### PROMPT
Search the material and gather each line with "computer" in it.

### DATA TO EXAMINE
....

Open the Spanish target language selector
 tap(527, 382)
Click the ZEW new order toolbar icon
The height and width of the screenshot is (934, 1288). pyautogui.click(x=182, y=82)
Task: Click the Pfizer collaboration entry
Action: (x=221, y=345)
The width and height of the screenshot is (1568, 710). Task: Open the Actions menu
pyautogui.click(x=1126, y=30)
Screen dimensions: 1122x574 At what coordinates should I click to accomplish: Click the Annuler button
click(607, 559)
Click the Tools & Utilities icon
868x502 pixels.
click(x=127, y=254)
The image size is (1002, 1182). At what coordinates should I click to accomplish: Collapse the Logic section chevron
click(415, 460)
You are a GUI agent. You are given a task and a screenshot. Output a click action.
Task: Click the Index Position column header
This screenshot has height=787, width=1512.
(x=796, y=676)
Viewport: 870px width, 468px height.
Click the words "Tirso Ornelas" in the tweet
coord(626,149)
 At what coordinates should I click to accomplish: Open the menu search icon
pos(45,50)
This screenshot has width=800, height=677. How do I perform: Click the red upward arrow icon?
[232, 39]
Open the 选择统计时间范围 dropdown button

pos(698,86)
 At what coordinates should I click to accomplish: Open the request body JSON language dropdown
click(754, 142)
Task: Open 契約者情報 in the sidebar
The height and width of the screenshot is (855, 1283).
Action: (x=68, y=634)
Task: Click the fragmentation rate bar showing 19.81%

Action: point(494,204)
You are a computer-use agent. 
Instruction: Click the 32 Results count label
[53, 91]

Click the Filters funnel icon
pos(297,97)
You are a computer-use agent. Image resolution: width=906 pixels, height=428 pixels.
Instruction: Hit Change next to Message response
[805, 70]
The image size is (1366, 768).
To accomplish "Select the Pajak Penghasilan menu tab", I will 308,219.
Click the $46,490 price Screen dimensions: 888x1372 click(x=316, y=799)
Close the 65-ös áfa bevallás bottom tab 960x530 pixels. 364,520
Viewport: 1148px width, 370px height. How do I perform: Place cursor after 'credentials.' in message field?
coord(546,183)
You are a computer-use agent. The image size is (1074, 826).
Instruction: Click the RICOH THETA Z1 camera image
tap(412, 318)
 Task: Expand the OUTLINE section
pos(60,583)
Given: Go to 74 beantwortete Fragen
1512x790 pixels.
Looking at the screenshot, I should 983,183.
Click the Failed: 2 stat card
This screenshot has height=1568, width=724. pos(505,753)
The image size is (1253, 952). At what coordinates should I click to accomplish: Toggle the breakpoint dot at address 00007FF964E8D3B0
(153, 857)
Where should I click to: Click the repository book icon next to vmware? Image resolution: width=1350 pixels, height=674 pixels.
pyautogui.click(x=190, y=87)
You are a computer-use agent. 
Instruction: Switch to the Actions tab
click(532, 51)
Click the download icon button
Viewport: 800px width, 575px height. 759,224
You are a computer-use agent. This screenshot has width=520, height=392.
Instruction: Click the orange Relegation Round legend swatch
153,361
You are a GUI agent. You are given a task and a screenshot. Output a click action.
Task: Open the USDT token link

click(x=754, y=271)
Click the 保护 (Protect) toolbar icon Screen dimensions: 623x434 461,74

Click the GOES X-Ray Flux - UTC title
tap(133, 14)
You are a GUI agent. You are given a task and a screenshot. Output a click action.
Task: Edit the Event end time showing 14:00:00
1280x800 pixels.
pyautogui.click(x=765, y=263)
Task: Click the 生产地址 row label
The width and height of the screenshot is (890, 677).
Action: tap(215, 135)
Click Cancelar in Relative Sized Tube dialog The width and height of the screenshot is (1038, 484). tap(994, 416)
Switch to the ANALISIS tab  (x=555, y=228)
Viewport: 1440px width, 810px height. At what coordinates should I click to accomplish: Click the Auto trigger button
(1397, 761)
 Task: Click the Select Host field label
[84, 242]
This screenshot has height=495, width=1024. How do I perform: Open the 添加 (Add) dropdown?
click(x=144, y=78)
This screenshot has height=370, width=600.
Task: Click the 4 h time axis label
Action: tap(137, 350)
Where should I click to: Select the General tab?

....

### REPLY
You are a computer-use agent. 
You are a computer-use agent. Image resolution: width=906 pixels, height=428 pixels.
You are a computer-use agent. The image size is (1074, 826).
You are a computer-use agent. 
You are a computer-use agent. This screenshot has width=520, height=392.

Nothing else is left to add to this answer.